As the government's Energy Review veers ever closer to the conclusion that nuclear power is the only answer to climate change, a new report by non-profit research agency the World Alliance for Decentralised Energy (WADE) demolishes this myth.
The report, Decentralising UK Energy, studies several possible future UK energy scenarios based on the key criteria of cutting carbon emissions; security of supply; and cost (both of production and to domestic customers).
In particular the report compares models of two possible future scenarios: centralised generation using nuclear power, and a decentralised system, in which energy is predominantly produced close to its point of use using renewables and combined heat and power.
Its finding suggests that the decentralised system would provide the UK with enormous benefits over the nuclear option. Any centralised model is, by definition, vulnerable to massive system failure in the face of an attack or natural catastrophe. It's also extremely inefficient; over 60% of the energy going into a power station (whether fuelled by oil, gas, coal or nuclear) is wasted as heat, while another 3.5% is lost as the electricity travels round the national grid. So all in all, over two-thirds of all energy going into a power station is wasted.
Overall, WADE reports that the decentralised solution is far superior, being:
- cleaner - CO2 emissions are 17% lower than in the nuclear scenario.

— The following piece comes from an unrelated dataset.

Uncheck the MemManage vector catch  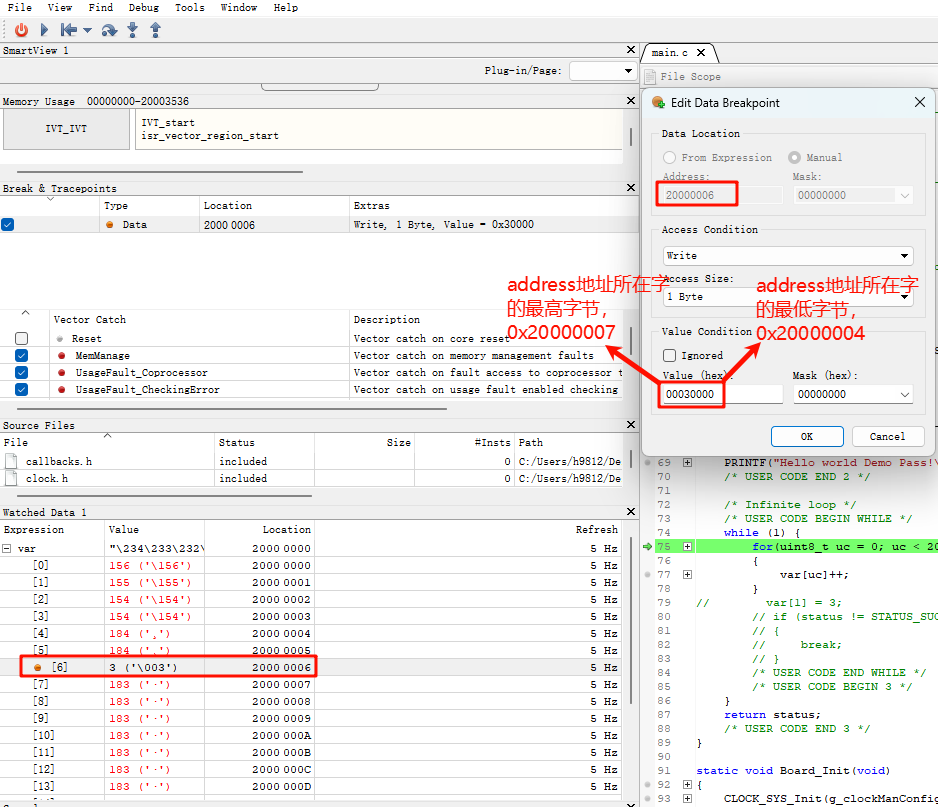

- cheaper - overall capital costs are over £1 billion lower than in the nuclear scenario and the retail costs of electricity to the end user are lower too. The model doesn't include the cost of managing nuclear waste, so in reality the cost advantage will be much greater than the ﾣ1bn. Recent estimates of the existing nuclear waste cost are as high as £70 billion.
- more secure - UK gas consumption is 14% lower than in the nuclear scenario.
So what would a decentralised energy system look like?
Imagine a system in which electricity is produced near where it is going to be used. Individual buildings - residential, commercial and industrial - stop just being consumers of energy and start generating it. Whether through solar panels, wind turbines or combined heat and power units, buildings start generating electricity for use by the local community.
Any heat produced as a by-product of electricity generation is channelled through underground networks to heat the community; virtually no energy is lost as waste heat, or in transmission. Regions become self-sufficient. Being small and diverse, the electricity supply is far less vulnerable to massive failure or attack. Householders, local councils and local communities are empowered to act to stop climate change, completely transforming the way society thinks about energy production and use.
Sound unrealistic? In the Netherlands, 40% of electricity is created using decentralised systems. In Finland, over 90% of Helsinki is heated by community heat networks. And here in the UK more than 1,000 hospitals, leisure centres and homes already use decentralised energy and utilities systems. Woking Borough Council has reduced emissions from its own buildings by an astonishing 77% through use of renewable technologies and its own local grid system.
What's it all going to cost?
In the long run, it will cost us less than our current wasteful systems - and less than investing in a new generation of nuclear reactors, as Blair wants to do. As decentralised energy models are adopted and the market for renewable technologies is boosted across the country and throughout Europe, costs will continue to decrease. In Decentralising UK Energy, a decentralised scenario is shown to be £1 bn cheaper than a nuclear scenario, even before the ever escalating costs of nuclear waste disposal are taken into account.
The WADE report has presented the smart, cost-effective solution to our future energy needs, and one that is attracting considerable interest and support across the British political spectrum, with the Tories, Liberal Democrats and London's Labour Mayor Ken Livingston supporting a decentralised approach. Only the government remains welded to a 1950s view of the future using massive, wasteful power stations instead of devolving power generation to where it's actually needed.